The latest CoreLogic report on housing affordability makes grim reading for aspiring home buyers. Although there are signs of some relief in the future, that’s unlikely to come soon enough for many.

The biannual report says the average property value rose 15 percent in the first six months of the year while average gross household income lifted only 1 percent. An average property now costs eight times what an average household earns in a year, well above the long-term average of 5.8 times.

“Even though mortgage rates have remained very low, albeit they are now starting to rise, housing affordability has simply become worse and that’s from an already stretched position,” CoreLogic chief economist Kelvin Davidson said.

The report says it now takes 10.6 years for the average family to piece together a 20 percent deposit for a property, up from 9.9 years. That is almost three years more than the long-run average of 7.8 years.

On average, households that take on a new mortgage are spending 38 percent of their income on repayments — while, in a double blow for aspiring homeowners, average rental payments now stand at 21 percent of the average household income.

Davidson said mortgage repayments were back to levels not seen since early 2018 when typical fixed mortgage rates were much higher, above 5 percent.

It would take about five years for the raft of measures brought in by the Government and the Reserve Bank of New Zealand to help cool the market and slow down house price growth, he said.

Conversely, Reserve Bank governor Adrian Orr is predicting that house prices could begin to drop as early as next year and says a 5 percent fall by 2024 is a “very modest” estimate.

However, the magnitude and timing of such a drop was highly uncertain. What’s more certain, he said, is that the market is due for a correction and that the house price increases seen recently are unsustainable.

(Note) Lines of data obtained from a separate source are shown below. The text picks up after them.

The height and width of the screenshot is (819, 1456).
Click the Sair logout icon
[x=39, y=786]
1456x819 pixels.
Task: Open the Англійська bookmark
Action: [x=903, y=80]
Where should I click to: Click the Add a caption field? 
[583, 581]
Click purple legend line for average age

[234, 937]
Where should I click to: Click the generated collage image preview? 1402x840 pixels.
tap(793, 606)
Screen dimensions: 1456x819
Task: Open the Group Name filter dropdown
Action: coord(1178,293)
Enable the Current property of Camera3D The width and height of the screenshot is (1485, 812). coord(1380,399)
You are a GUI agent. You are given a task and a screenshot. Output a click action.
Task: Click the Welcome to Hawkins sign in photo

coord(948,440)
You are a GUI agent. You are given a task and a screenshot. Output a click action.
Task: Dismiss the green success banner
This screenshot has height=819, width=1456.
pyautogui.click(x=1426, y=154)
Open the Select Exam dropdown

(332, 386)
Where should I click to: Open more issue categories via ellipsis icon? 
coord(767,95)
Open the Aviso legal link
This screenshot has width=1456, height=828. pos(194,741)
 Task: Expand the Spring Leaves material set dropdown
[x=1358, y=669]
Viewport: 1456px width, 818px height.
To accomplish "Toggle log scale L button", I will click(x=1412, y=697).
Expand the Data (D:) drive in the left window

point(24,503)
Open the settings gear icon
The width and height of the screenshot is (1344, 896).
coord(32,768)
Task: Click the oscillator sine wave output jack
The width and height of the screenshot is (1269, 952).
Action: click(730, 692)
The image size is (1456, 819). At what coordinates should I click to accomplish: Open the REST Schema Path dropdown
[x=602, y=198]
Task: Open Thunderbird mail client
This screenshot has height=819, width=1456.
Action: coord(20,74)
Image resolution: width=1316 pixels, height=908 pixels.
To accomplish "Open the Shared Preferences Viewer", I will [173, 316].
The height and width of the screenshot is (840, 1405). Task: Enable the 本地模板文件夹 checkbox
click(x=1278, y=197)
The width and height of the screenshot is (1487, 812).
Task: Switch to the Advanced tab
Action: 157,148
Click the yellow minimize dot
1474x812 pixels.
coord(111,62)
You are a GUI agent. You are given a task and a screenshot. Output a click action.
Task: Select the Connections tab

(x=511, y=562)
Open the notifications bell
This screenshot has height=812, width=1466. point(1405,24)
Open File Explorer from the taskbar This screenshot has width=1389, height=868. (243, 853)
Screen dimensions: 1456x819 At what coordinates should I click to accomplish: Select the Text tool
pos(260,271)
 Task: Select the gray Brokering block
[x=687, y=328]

As people continued to “pile into” assets like houses that were overvalued, there was “a risk on our hands . . . . We are concerned about financial stability,” he said.

Meanwhile people building a new home face a rapid rise in the price of materials such as timber, bricks and steel of up to 50 percent in the past year, which has led to builders invoking escalation clauses within fixed-price contracts. Lawyers say fixed-price contracts may not actually be enforceable.